Autres projets de recherche

D'autres activités de recherche et de développement, qui ne font pas explicitement partie du programme de recherche principal, sont menées tout au long de l'année selon les besoins. Parmi les études réalisées cette année, mentionnons :

  • étude des estimateurs de la variance dans le cadre d'un échantillonnage à deux phases stratifié (Binder et coll., 1997);
  • étude empirique de l'estimateur de variance jackknife dans le cadre d'un échantillonnage à deux phases (Stukel et Kott, 1996);
  • utilisation de variables auxiliaires dans le cadre d'un échantillonnage à deux phases (Hidiroglou et Särndal, 1998);
  • utilisation de la méthode du jackknife dans le cadre d'un échantillonnage à deux phases (Kott et Stukel, 1997);
  • application de la programmation symbolique à l'automatisation des calculs analytiques effectués suivant la méthode « bootstrap » en l'échantillonnage (Sampson, 1997);
  • évaluation des possibilités d'utilisation de l'algèbre symbolique dans le système généralisé d'estimation (SGE) de Statistique Canada (Hidiroglou et coll., 1997);
  • application des méthodes d'estimation par calibrage et d'estimation synthétique pour les domaines (Estevao et Särndal, 1997);
  • application de distributions pondérées aux séries chronologiques avec des erreurs autocorrélées et des plans d'échantillonnage informatifs;
  • comparaison de méthodes d'ajustement des poids avec des taux élevés de non-réponse (Mian, 1997);
  • analyse du problème de la pondération au niveau des ménages par opposition aux personnes dans le cadre des enquêtes-ménages; un article de Wu, Kennedy et Singh (1997) a été présenté lors de la réunion de 1997 de la Société Statistique du Canada, qui s'est tenue à Fredericton (Nouveau-Brunswick);
  • étude de questions liées à la difficulté d'estimer la dynamique du revenu (Bleuer et Kovacevic, 1997);
  • recherche sur l'analyse de régression au moyen de données d'enquêtes complexes (Chun, 1997);
  • analyse de méthodes multivariées de détection des valeurs aberrantes;
  • étude d'algorithmes d'appariement et de ré-appariement avec contraintes de données (Liu et Kovacevic, 1997 a-c);
  • recherche sur les plans d'échantillonnage des enquêtes à composition aléatoire et des méthodes de planification des interviews (Reedman et Robinson, 1997);
  • analyse de la capacité pour des organismes statistique d'acquérir à l'interne des compétences en programmation analytique (Hidiroglou et coll., 1997);
  • amélioration de logiciels en incorporant des méthodes de stratification optimale.
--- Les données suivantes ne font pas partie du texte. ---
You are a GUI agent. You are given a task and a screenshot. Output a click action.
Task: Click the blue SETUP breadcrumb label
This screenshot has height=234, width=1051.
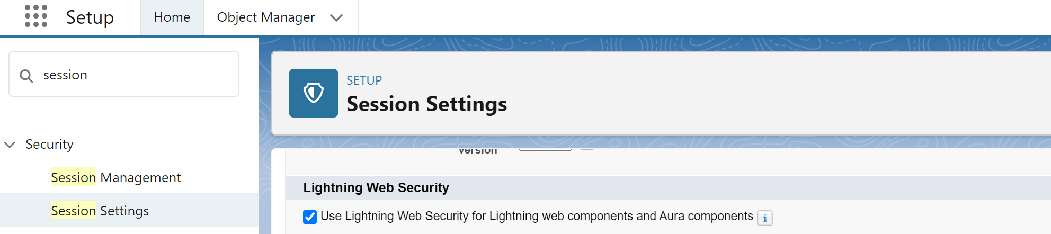(x=364, y=80)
Les activités englobent également la préparation de cours, de séminaires et d'exposés sur invitation (Hidiroglou, 1997), la rédaction de rapports techniques, l'arbitrage d'articles de revues, la révision d'articles internes ainsi que la participation au comité de rédaction de diverses publications de statistiques. Un certain nombre d'employés participent activement à l'organisation de séances de présentation d'articles, sollicités ou non, à l'occasion de conférences nationales et internationales, notamment celles de la SSO, de l'ACFAS, de l'ASSQ, de la SSC, de l'ASU, de l'ASA, de l'AISE et de l'ISI.